RECORD EXTRACTS:
_ _ _ _ _ _ _

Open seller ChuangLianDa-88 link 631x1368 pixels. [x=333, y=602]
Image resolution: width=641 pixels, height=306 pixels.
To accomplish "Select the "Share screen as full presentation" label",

_ _ _ _ _ _ _

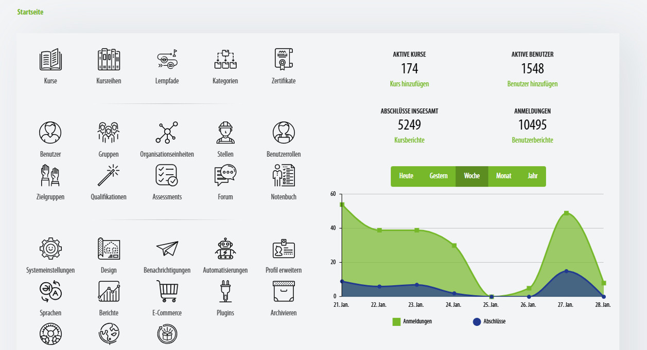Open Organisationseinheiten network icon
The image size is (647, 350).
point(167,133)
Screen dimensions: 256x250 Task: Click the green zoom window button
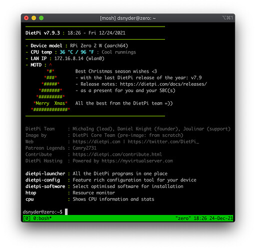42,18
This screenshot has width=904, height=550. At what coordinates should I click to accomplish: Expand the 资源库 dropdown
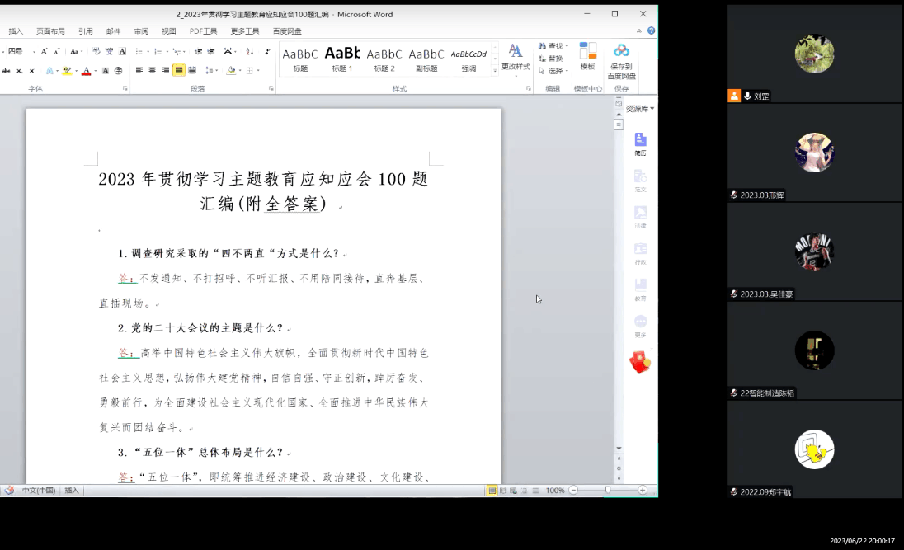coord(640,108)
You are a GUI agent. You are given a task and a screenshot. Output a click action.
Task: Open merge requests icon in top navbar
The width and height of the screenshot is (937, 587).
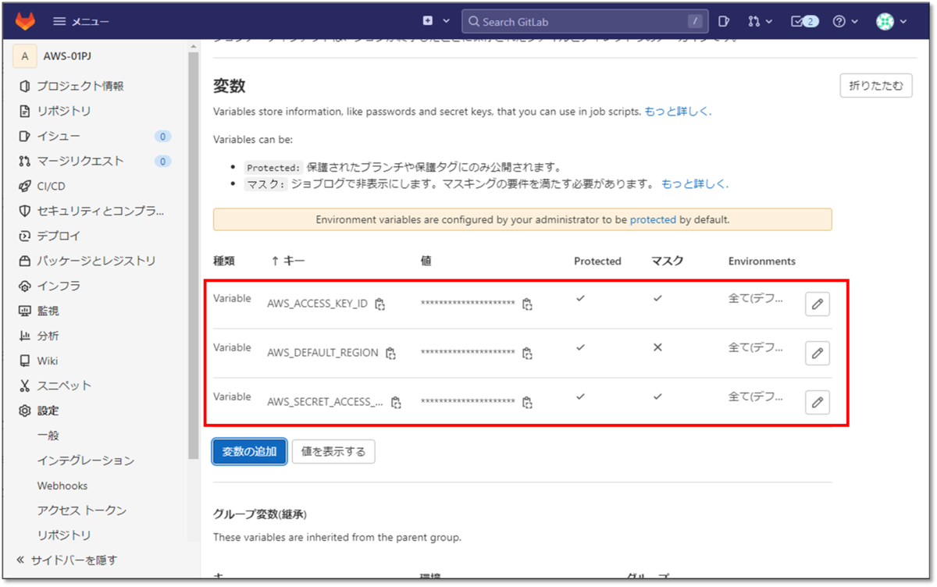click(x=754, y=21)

_ _ _ _ _ _ _

INSTRUCTIONS TO FOLLOW:
All lines in the listing above from the line containing "Open seller ChuangLianDa-88" to the line containing "screen as full", inclusive, should be retyped exactly; no other lines should appear.

OUTPUT FOR THIS EXERCISE:
Open seller ChuangLianDa-88 link 631x1368 pixels. [x=333, y=602]
Image resolution: width=641 pixels, height=306 pixels.
To accomplish "Select the "Share screen as full presentation" label",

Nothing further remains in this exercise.